Potential participants will be fully informed of all risks and benefits prior to giving their written informed consent and prior to enrollment in the study. Participants may take time to think about participating and render a decision in a subsequent visit. Potential participants will be asked to repeat back understanding of this material as necessary.

Research staff will also review a HIPAA authorization form with the participant that permits research staff to collect data from his/her medical records regarding injury and medical history.

Caregiver Participants: Caregiver participants may be initially recruited by telephone or in person. Caregivers will provide written consent if enrolled in person.

All participants approached for possible enrollment in this study will be clearly informed that if they choose not to participate in this project, they and/or their loved one will still be able to receive any of the routine medical and rehabilitation services available to them. They will be informed that their participation is voluntary and that they may withdraw their consent and discontinue participation in the study at any time. Any new information developed during the course of the study that might affect a participant's understanding of the research and willingness to continue to participate will be brought to their attention by study staff.

Baseline Assessment

Contact Information Sheet Research staff will collect the following information from both caregiver and patient participants: (1) contact information; (2) best way to reach an individual if they have more than one line; best times/days to reach participant; and (3) names and contact information of people staff are allowed to contact if participant is lost to follow-up or otherwise cannot be contacted (i.e. collateral contacts).

Baseline Information: Demographic and injury related data will be collected from the electronic medical record, and additional demographic and clinical history will be collected in interview format. A cognitive assessment focused on memory, concentration, and problem solving will be given. These data will be entered in de-identified form into the NDSC centralized database by research staff.

Discharge Information: Research staff will collect information from a patient participant's medical record regarding the presence/absence of recommended and/or scheduled appointments to different medical disciplines/services. Specific information regarding the recommended/scheduled appointments (e.g. name, phone number, email address, date of scheduled appointment, etc.) of patient participants randomized to the rehabilitation transition phase (RTP) group will be stored locally in a database used by the TBI care managers for referential purposes.

The investigators will collect information regarding the nature of the caregiver's relationship to the patient participant, as well as basic demographic information. These data will be entered in de-identified form into the NDSC centralized database by research staff.

Randomization/ Post-Discharge Transition Phase

After the patient participant has been discharged, s/he will be randomly assigned 1:1 into one of two study arms: Rehabilitation Discharge Plan (RDP) group or the Rehabilitation Transition Plan (RTP) group.

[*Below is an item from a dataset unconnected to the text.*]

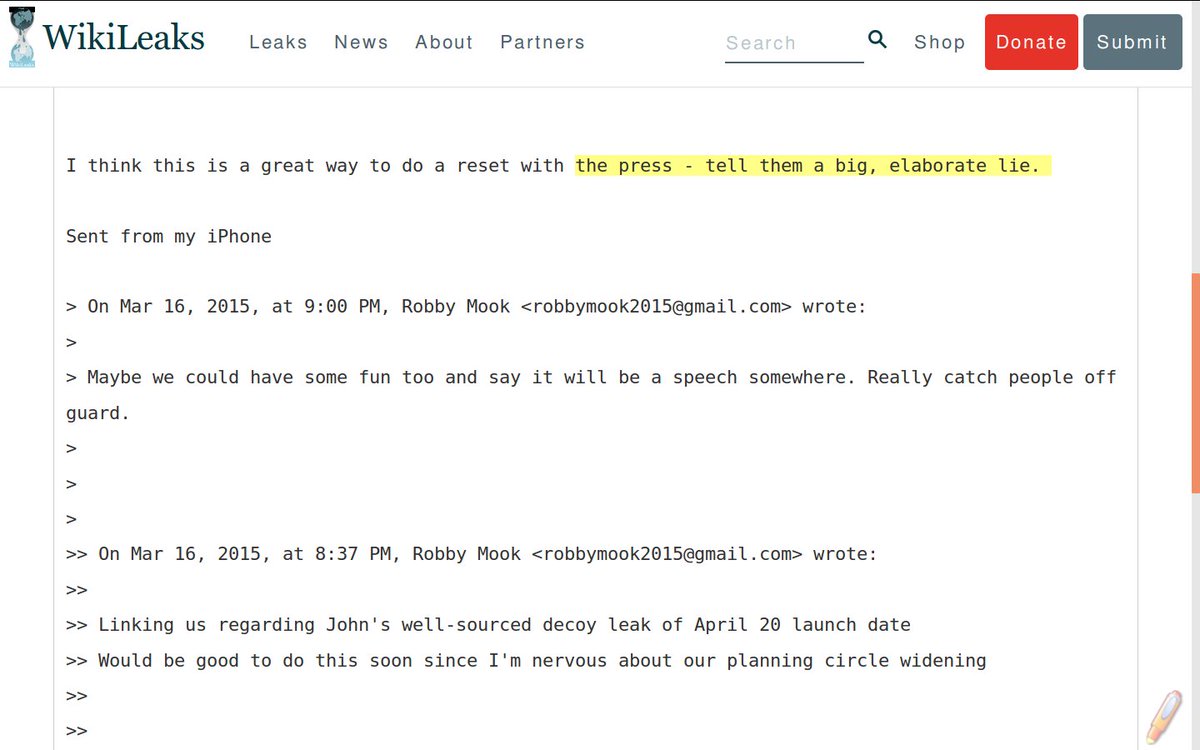Open the WikiLeaks wordmark home link
The height and width of the screenshot is (750, 1200).
pos(123,38)
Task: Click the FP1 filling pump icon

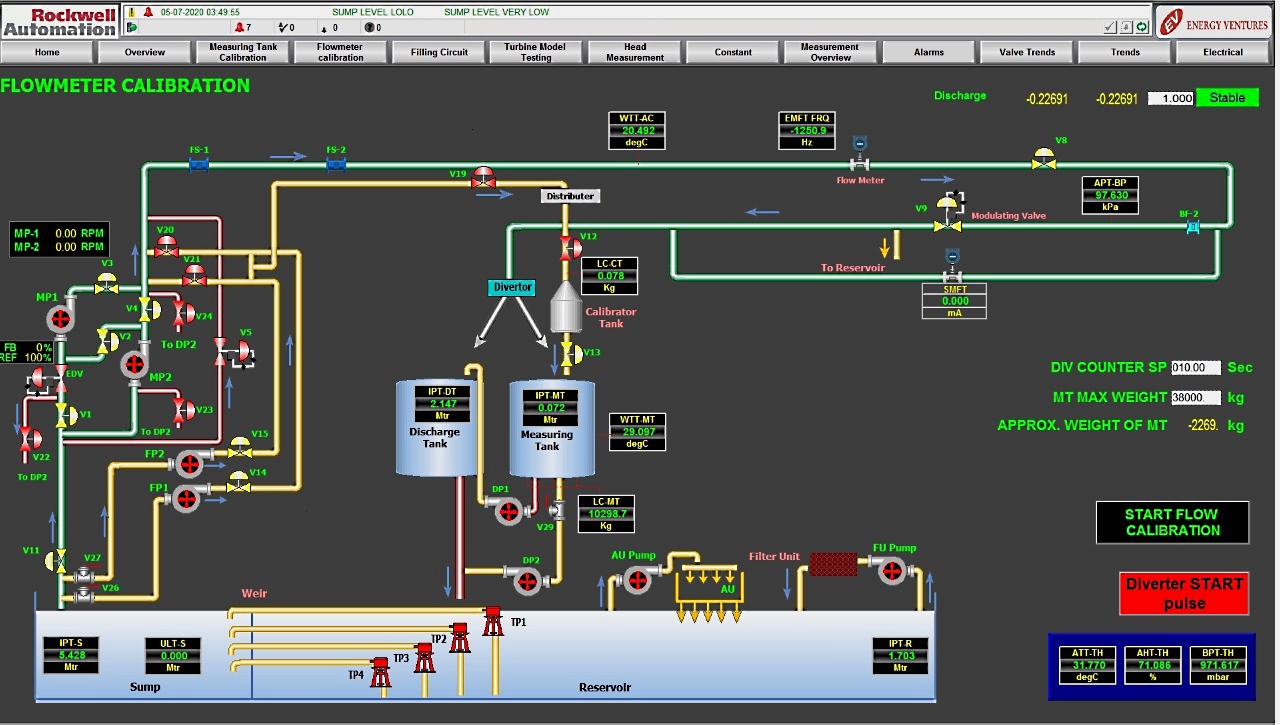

The investigators will stratify randomization on study site and discharge destination (another facility vs. home/ community). Once randomization occurs, their random assignment will be communicated to the TBI Care Manager (TCM). The TCM will then send out a letter to the patient participant and caregiver (if applicable).

RTP Process Variables

Individual elements of the RTP will be measured as they are administered to each patient/ caregiver or other recipient in the form of a treatment note as captured in a secure database, incorporating documentation elements used in the field. Measures will include the clock time devoted to each contact, the recipient of each contact, total number of attempts/contacts, the type of need or issue discussed, and actions planned and implemented.

Follow Up Data Collection

3, 6, 9 and 12 Months Post Hospital Discharge: Patient Participant The 3, 6, 9 and 12 month post-hospital discharge questionnaire will take approximately 45-60 minutes to complete, and will be completed by phone or in person. This questionnaire includes both the primary and secondary outcomes described below.